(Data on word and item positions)
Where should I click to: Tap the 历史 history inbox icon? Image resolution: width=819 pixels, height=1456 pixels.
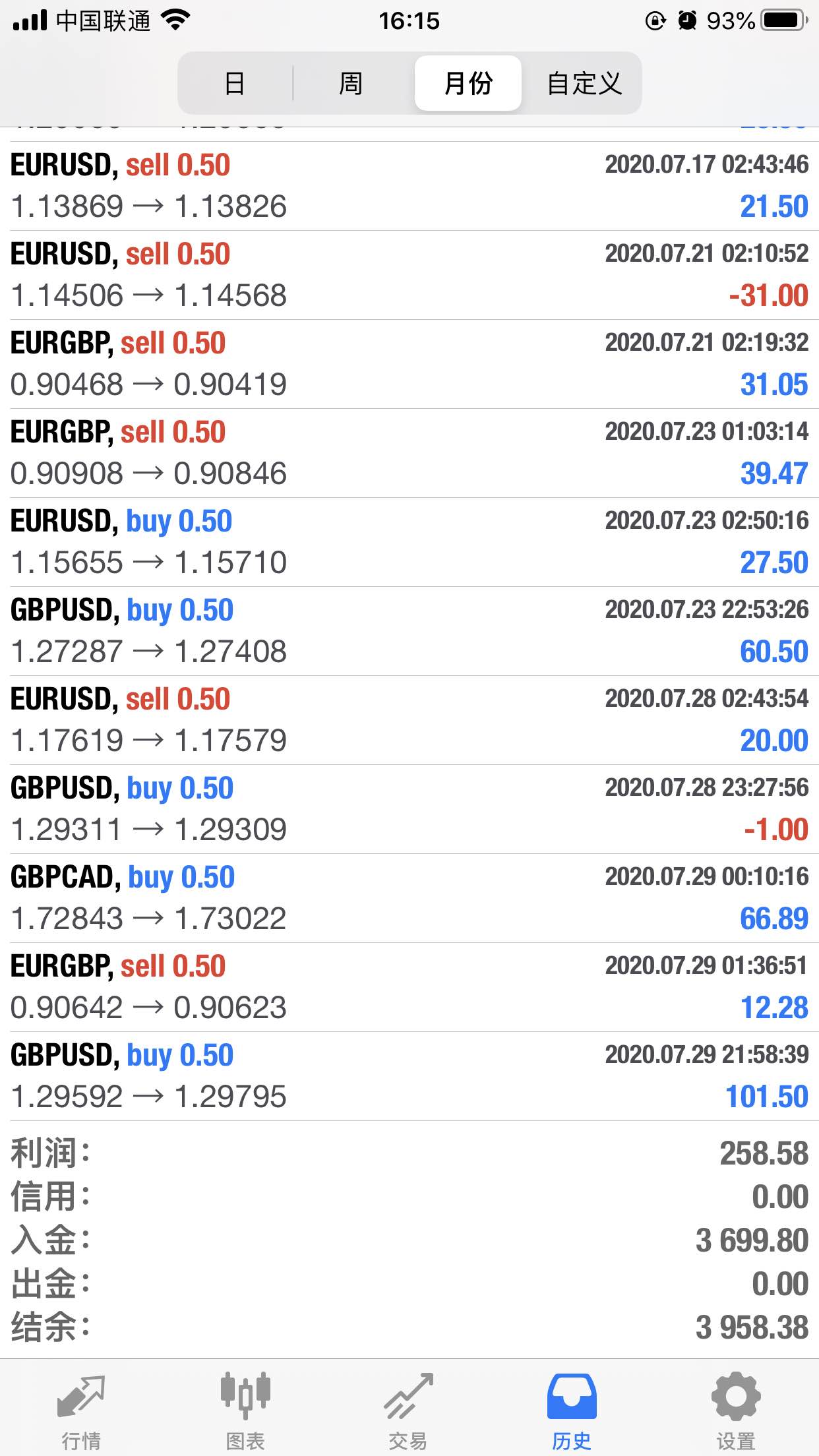(x=572, y=1396)
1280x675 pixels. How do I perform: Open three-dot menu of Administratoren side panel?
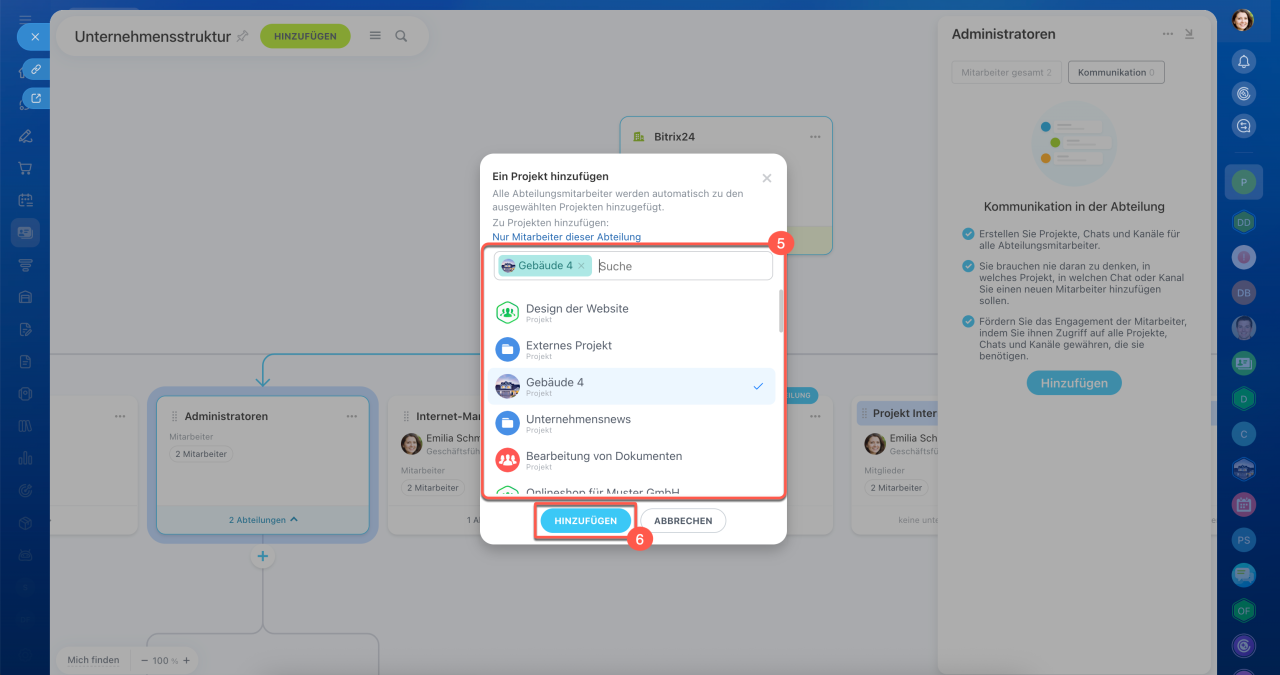(x=1167, y=34)
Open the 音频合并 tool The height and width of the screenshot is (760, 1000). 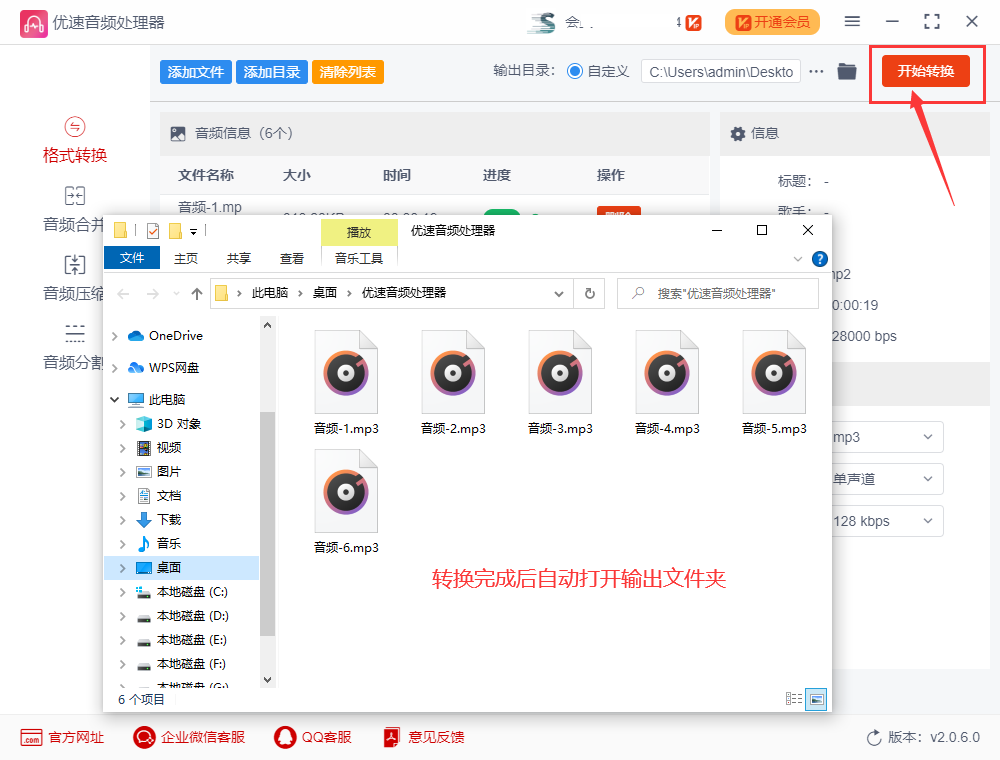coord(74,207)
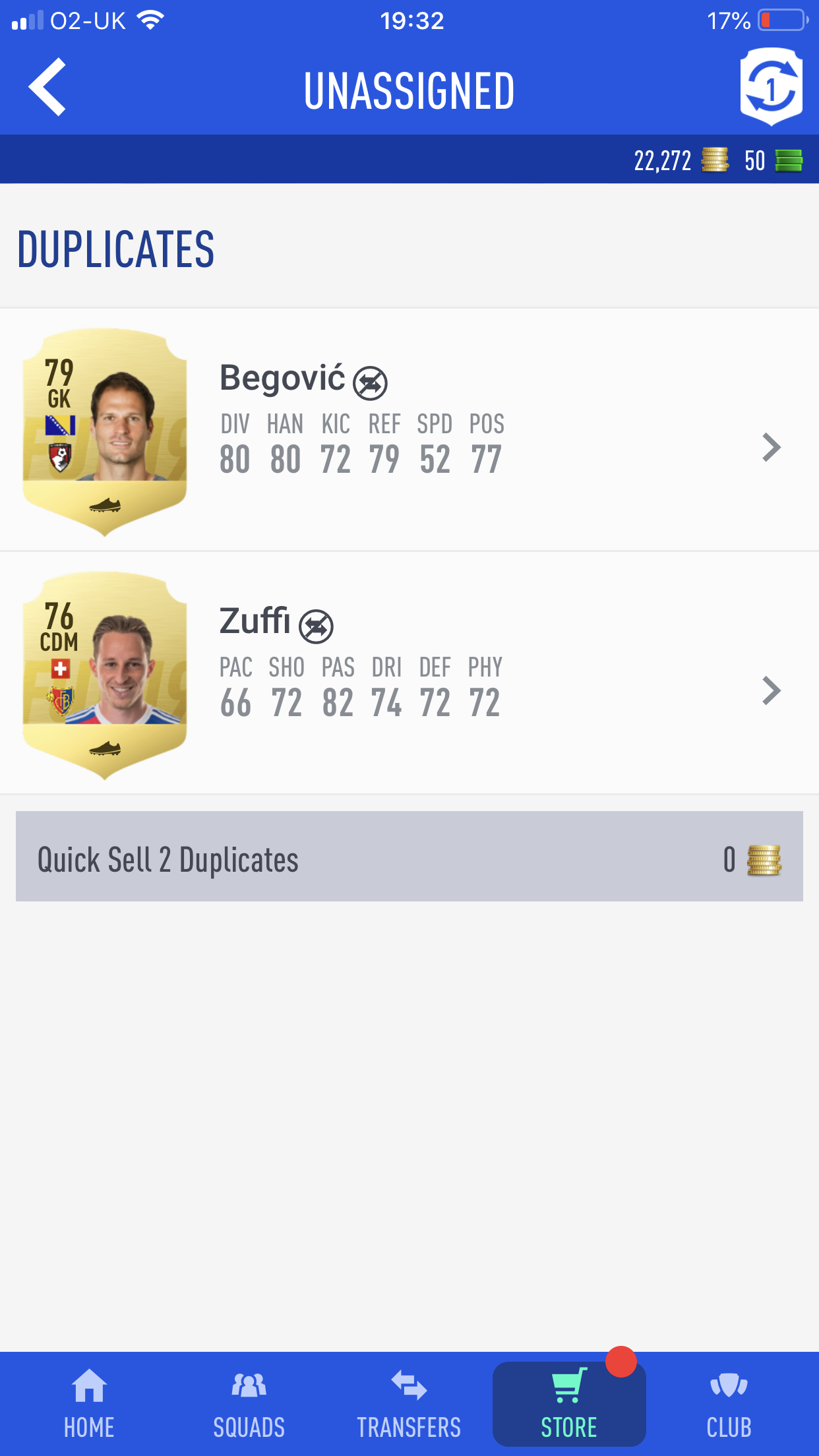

▶ **What is required**: Gather every line of the data above that contains the string "pixels" and copy each one out. Treat uppercase and lowercase as different.

▶ **Finished exercise**:
Where should I click to: Tap the 历史 history inbox icon? Image resolution: width=819 pixels, height=1456 pixels.
1280x675 pixels. How do I perform: Open three-dot menu of Administratoren side panel?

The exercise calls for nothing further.